The American Tunis or Tunis is an endangered American breed of fat-tailed sheep. It derives from Tunisian Barbarin sheep imported to the United States from Tunisia in 1799. It is raised primarily for meat.

== History ==

In 1799, the Bey of Tunis, Hammuda ibn Ali, sent ten Tunisian Barbarin sheep as a gift to George Washington. Two reached the Belmont estate of Richard Peters in Pennsylvania. Peters lent his Tunis rams for breeding and the breed gradually spread. It was much written about, and is documented in the writings of several noted figures of the time, among them John Adams, George Washington Custis and Thomas Jefferson, and later Charles Roundtree, who in the early twentieth century was secretary of the American Tunis Sheep Breeders Association. The Tunis became the principal meat breed of the Mid-Atlantic and Upper South regions, but virtually disappeared during the American Civil War. After the Civil War, the Tunis was raised mostly in New England and in the Great Lakes region. In the late nineteenth century some were moved to Indiana, where there was some cross-breeding with Southdown stock. A breeders' association, the American Tunis Sheep Breeders Association, was constituted in 1896.

The Tunis is listed as "watch" on the watchlist of the Livestock Conservancy. Tunis sheep have been added to the Slow Food Ark of Taste.
......
▶ [Your assignment]: According to the passage on the American Tunis sheep, in what year was the American Tunis Sheep Breeders Association constituted?
......
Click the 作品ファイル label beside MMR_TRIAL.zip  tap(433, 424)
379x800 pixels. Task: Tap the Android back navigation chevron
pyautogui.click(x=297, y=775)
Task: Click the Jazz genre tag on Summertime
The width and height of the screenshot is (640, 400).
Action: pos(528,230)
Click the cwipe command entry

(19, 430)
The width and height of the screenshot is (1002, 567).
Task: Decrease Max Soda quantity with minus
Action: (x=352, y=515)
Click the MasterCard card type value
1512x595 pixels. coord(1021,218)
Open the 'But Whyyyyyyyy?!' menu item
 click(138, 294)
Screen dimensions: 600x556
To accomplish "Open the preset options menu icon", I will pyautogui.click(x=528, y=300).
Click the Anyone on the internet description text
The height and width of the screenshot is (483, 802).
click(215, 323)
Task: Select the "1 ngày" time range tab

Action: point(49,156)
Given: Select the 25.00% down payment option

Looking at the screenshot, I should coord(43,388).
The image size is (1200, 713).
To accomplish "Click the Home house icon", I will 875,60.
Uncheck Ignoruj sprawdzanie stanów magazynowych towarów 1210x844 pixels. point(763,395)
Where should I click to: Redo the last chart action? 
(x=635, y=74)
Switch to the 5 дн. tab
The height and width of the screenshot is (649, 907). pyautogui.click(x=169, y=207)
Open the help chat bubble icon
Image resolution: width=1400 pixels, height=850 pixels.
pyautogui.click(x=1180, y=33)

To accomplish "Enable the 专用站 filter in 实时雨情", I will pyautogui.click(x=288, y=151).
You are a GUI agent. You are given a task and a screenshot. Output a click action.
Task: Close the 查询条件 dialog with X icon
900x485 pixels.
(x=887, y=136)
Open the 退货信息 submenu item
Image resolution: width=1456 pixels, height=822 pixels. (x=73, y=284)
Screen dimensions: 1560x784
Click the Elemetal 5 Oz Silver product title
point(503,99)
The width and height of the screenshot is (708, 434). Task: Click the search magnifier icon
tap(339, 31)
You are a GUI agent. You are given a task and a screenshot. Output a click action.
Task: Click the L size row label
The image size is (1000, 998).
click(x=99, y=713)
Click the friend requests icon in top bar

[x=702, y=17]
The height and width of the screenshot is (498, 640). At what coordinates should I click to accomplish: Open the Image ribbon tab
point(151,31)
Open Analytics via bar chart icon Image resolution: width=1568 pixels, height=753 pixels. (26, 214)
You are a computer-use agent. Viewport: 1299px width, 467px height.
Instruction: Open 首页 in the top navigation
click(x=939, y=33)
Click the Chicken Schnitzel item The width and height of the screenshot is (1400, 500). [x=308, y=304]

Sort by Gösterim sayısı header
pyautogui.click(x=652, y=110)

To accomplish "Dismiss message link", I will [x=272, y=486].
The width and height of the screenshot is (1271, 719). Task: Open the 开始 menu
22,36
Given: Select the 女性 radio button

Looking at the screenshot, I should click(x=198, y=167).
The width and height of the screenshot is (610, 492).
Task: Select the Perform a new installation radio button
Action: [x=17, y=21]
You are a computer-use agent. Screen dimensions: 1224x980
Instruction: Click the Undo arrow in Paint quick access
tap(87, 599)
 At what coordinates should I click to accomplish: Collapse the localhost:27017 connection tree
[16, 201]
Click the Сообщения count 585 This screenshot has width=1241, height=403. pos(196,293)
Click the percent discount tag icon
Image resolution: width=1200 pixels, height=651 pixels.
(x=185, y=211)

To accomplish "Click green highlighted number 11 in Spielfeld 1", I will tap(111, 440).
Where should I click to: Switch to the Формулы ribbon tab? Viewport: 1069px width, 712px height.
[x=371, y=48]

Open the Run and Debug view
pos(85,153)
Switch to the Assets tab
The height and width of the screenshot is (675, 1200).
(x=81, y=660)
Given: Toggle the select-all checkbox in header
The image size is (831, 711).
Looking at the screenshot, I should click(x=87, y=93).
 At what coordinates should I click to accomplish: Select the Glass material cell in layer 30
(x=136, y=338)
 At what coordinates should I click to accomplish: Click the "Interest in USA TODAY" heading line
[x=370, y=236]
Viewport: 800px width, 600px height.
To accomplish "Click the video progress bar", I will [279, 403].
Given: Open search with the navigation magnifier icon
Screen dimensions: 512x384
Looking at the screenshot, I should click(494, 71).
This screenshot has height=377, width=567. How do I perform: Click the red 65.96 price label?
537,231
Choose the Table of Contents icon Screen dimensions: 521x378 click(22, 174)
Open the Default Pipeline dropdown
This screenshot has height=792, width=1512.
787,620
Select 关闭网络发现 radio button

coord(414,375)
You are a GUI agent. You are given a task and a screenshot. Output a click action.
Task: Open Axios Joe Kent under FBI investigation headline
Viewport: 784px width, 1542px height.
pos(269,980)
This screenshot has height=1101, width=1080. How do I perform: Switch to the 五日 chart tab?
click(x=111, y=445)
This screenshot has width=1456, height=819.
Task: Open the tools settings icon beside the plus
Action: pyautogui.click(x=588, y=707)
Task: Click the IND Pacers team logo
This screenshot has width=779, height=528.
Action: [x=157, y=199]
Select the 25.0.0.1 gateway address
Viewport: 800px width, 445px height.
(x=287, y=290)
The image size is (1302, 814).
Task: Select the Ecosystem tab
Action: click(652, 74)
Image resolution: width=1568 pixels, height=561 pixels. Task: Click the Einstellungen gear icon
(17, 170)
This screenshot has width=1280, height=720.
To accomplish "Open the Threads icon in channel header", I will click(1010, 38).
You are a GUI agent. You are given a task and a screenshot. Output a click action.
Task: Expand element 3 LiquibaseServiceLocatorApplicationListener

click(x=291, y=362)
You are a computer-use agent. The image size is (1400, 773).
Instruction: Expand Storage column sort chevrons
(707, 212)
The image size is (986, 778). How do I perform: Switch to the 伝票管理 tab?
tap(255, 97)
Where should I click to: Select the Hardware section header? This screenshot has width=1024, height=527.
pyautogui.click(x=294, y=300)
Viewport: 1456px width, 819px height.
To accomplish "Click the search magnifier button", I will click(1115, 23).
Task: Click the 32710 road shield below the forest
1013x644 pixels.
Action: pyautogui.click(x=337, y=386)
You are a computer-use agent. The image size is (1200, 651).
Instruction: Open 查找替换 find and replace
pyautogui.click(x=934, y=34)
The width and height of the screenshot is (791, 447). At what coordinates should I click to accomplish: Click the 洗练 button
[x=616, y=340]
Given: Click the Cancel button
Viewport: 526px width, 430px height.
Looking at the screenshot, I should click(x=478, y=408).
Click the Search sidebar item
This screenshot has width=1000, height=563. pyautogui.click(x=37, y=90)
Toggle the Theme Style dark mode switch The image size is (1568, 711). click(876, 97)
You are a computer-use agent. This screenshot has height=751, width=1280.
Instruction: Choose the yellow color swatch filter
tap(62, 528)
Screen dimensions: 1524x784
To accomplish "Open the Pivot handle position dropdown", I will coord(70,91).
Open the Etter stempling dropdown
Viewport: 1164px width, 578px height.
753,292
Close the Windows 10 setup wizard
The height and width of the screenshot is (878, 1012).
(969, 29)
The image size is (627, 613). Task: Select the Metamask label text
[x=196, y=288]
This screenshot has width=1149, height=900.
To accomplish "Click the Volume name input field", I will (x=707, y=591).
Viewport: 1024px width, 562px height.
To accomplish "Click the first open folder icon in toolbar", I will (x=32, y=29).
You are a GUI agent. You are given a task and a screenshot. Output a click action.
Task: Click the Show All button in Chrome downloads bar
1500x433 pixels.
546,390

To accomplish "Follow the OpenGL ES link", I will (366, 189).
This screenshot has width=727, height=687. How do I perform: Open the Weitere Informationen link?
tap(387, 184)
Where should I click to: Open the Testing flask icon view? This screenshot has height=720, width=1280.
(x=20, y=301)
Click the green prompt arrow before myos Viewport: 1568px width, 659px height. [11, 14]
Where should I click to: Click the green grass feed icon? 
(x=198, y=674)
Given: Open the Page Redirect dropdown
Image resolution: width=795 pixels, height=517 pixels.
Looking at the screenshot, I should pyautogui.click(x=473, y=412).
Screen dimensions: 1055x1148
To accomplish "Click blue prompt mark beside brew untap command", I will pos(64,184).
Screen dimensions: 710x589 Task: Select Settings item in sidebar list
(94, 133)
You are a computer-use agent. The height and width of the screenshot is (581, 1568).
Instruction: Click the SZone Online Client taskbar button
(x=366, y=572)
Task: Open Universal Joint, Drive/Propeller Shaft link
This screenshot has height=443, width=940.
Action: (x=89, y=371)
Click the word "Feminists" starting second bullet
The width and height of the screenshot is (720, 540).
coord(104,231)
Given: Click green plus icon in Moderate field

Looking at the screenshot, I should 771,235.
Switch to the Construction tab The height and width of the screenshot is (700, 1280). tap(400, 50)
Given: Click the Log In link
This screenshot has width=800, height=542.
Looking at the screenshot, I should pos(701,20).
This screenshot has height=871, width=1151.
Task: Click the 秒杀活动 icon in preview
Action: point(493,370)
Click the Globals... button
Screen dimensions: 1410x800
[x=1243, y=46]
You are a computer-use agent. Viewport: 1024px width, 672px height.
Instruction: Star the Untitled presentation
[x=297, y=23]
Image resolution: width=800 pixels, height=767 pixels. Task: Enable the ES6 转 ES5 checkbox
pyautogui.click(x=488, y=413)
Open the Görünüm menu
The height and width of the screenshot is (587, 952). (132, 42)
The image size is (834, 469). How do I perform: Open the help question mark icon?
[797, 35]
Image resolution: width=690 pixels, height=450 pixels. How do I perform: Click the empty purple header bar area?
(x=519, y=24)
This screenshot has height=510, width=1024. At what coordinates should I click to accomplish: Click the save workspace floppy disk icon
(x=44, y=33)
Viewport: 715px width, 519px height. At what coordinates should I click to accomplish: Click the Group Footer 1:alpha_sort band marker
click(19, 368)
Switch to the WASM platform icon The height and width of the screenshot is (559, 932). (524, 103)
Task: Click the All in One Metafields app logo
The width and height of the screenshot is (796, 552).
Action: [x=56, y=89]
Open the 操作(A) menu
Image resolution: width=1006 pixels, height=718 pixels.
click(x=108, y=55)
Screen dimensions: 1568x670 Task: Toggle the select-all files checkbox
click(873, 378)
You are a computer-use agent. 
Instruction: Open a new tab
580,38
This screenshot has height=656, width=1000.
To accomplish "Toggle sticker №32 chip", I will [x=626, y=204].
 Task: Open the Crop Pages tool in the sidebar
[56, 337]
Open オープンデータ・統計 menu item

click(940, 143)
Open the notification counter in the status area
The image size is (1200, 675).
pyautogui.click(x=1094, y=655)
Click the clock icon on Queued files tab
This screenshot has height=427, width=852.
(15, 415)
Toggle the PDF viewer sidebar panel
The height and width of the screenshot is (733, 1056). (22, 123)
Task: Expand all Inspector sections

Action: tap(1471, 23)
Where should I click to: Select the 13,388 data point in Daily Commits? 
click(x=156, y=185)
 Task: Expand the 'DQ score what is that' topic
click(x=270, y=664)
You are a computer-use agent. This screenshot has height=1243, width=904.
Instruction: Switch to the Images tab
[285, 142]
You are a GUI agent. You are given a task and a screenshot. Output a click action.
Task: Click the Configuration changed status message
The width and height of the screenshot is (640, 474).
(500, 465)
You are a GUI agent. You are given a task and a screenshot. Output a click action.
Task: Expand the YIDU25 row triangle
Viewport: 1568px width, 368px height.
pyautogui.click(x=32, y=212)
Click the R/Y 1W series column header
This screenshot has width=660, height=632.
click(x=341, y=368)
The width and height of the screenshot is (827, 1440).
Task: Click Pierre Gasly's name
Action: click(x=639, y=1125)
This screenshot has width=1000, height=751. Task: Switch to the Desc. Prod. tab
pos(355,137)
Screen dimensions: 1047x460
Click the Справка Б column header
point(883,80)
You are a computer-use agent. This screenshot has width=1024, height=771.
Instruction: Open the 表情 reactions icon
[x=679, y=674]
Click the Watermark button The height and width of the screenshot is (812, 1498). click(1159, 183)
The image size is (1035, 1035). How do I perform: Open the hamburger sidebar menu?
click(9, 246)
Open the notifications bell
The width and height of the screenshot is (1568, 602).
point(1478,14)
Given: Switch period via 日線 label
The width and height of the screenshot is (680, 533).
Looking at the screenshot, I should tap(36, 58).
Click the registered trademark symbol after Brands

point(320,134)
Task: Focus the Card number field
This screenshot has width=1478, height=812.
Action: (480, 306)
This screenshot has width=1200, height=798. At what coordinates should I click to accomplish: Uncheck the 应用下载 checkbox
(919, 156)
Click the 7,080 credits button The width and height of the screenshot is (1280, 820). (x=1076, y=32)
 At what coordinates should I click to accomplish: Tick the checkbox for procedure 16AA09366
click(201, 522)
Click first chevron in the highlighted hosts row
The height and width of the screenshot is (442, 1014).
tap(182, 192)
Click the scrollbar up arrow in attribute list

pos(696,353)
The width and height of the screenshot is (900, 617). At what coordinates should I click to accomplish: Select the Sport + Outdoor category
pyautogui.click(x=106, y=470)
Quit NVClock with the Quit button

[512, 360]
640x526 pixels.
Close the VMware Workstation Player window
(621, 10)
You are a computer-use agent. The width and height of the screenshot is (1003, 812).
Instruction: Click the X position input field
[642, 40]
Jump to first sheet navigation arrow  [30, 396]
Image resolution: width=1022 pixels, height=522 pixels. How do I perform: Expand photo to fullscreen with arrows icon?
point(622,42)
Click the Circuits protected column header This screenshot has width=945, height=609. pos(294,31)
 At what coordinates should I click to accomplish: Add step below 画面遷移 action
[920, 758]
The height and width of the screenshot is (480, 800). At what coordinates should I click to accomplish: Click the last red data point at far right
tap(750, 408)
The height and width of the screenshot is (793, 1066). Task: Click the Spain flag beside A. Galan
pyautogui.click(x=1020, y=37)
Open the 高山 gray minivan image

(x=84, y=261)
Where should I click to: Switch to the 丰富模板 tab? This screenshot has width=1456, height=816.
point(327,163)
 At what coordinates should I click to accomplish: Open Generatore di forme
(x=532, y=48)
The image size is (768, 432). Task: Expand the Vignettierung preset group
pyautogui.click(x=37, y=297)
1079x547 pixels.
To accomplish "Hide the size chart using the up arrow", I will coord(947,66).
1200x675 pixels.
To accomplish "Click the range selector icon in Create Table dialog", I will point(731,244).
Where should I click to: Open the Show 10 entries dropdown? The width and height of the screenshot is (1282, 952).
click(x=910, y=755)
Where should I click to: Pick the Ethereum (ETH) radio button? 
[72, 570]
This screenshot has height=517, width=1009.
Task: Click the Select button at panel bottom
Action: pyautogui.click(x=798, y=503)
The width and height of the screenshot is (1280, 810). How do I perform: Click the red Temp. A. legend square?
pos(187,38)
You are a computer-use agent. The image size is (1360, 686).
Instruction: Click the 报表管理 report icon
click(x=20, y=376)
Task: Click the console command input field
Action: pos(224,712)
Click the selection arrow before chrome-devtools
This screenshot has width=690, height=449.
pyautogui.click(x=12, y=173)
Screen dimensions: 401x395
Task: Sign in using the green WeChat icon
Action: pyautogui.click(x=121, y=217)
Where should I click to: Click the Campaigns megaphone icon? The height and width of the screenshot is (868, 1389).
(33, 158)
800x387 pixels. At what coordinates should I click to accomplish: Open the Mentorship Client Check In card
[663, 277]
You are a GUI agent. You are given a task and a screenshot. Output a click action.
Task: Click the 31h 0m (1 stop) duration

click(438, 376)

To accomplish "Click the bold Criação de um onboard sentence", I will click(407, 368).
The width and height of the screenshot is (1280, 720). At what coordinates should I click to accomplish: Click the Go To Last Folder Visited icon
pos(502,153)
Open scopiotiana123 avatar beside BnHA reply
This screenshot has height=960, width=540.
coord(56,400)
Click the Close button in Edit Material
......
▶ [Expected output]: 1896